Light-emitting diodes (LEDs)—small colored lights available in any electronics store—are ubiquitous in modern society. They are the indicator lights on our stereos, automobile dashboards, and microwave ovens. Numeric displays on clock radios, digital watches, and calculators are composed of bars of LEDs. LEDs also find applications in telecommunications for short range optical signal transmission such as TV remote controls. They have even found their way into jewelry and clothing—witness sun visors with a series of blinking colored lights adorning the brim. The inventors of the LED had no idea of the revolutionary item they were creating. They were trying to make lasers, but on the way they discovered a substitute for the light bulb.

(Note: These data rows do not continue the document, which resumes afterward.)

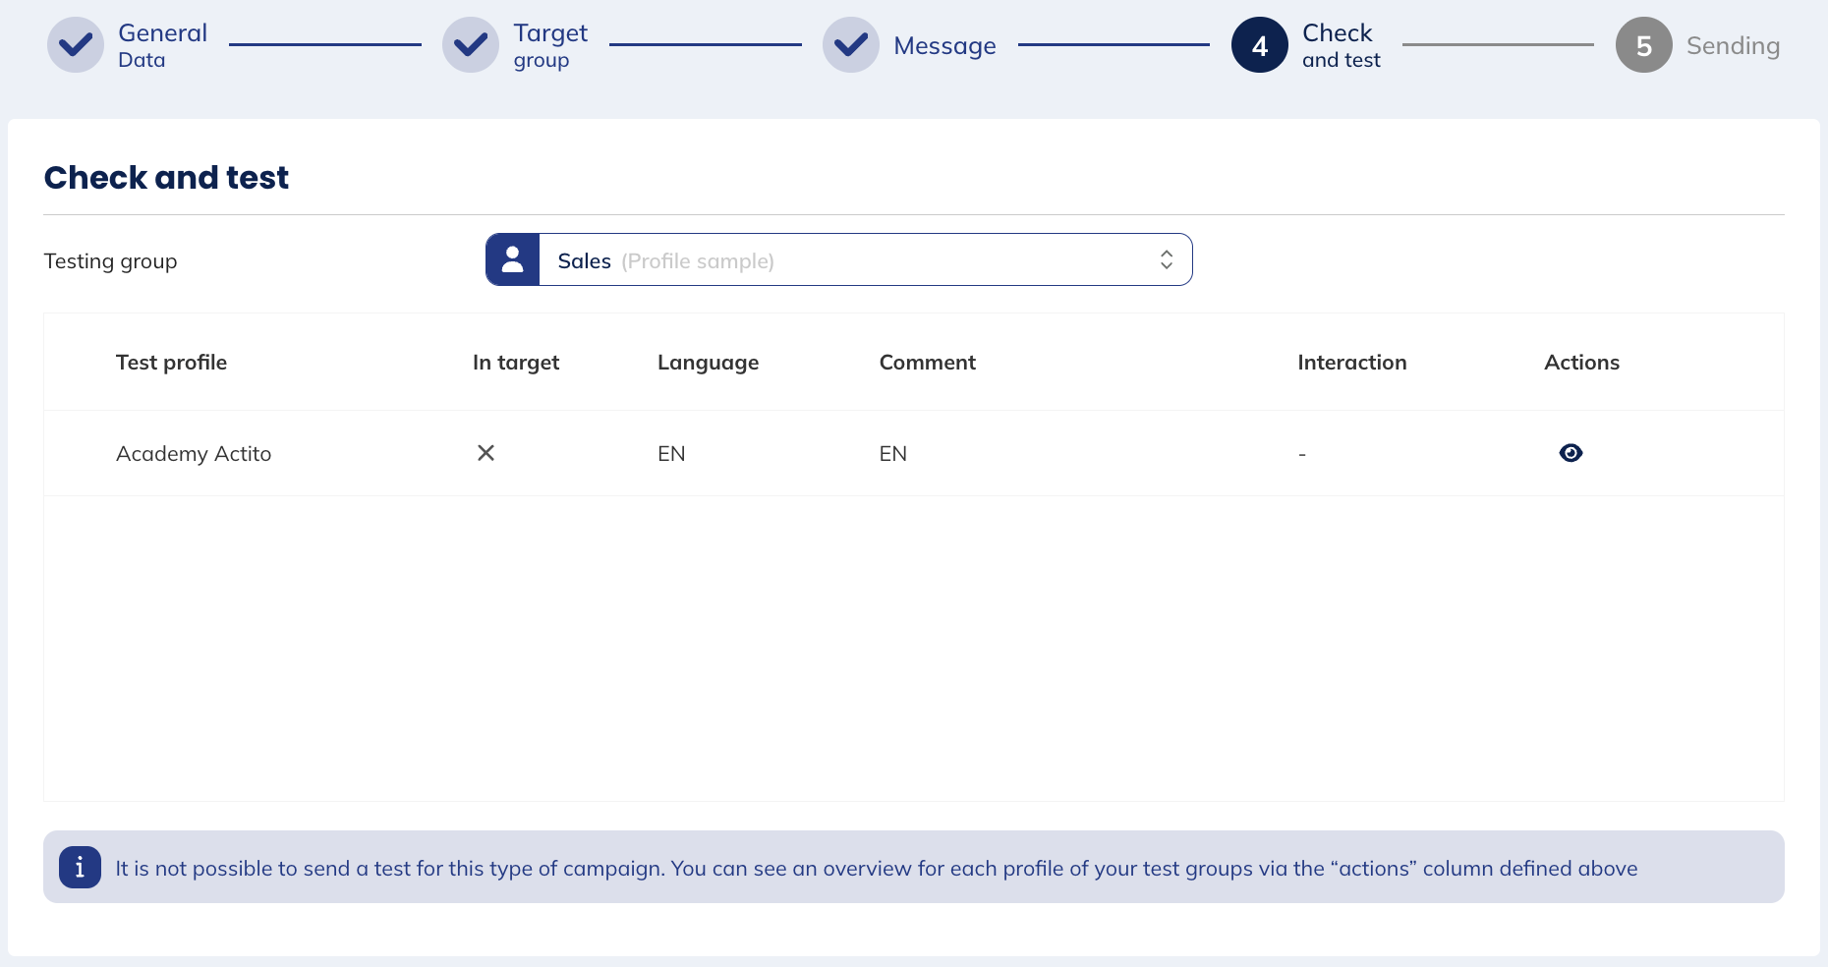Go to General Data step label
The image size is (1828, 967).
pos(162,45)
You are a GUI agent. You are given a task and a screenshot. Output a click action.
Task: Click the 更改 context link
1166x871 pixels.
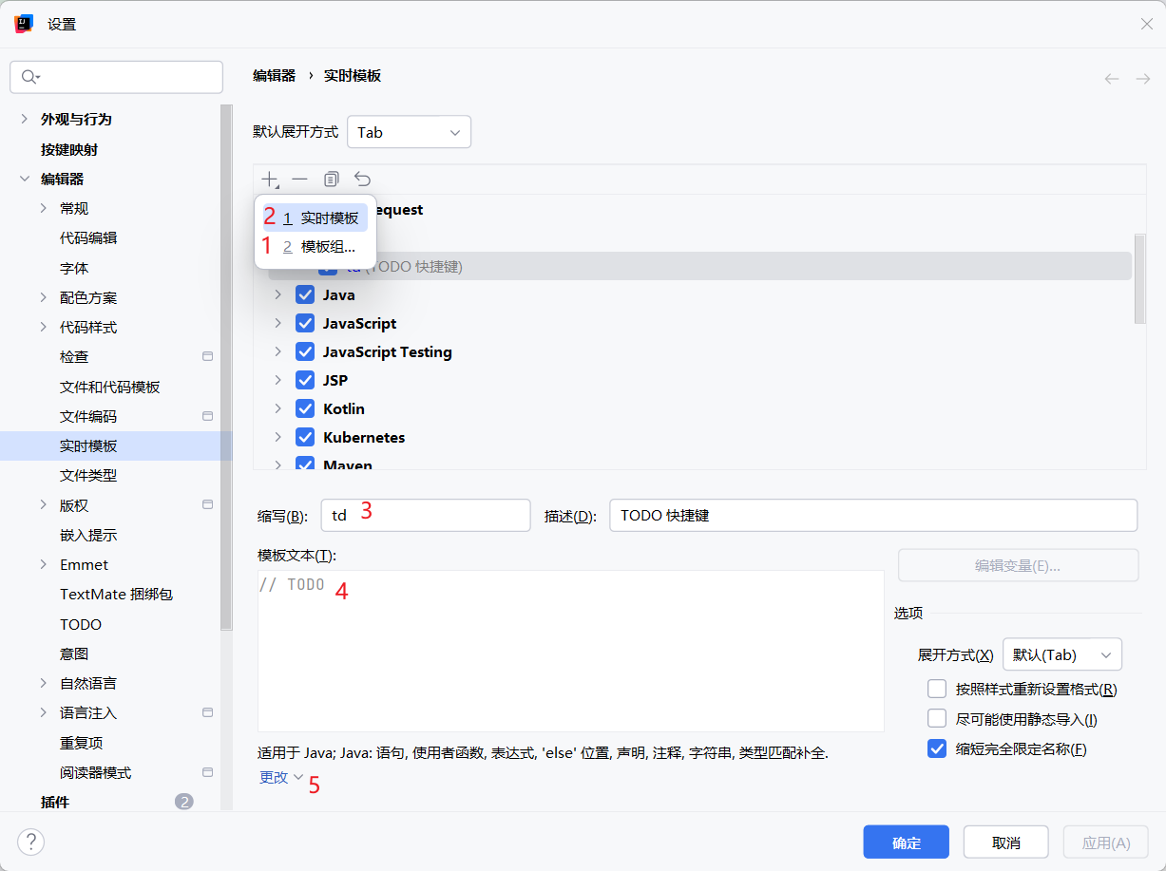coord(274,777)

Light bulbs are really just wires attached to a source of energy. They emit light because the wire heats up and gives off some of its heat energy in the form of light. An LED, on the other hand, emits light by electronic excitation rather than heat generation. Diodes are electrical valves that allow electrical current to flow in only one direction, just as a one-way valve might in a water pipe. When the valve is “on,” electrons move from a region of high electronic density to a region of low electronic density. This movement of electrons is accompanied by the emission of light. The more electrons that get passed across the boundary between layers, known as a junction, the brighter the light. This phenomenon, known as electroluminescence, was observed as early as 1907. Before working LEDs could be made, however, cleaner and more efficient materials had to be developed.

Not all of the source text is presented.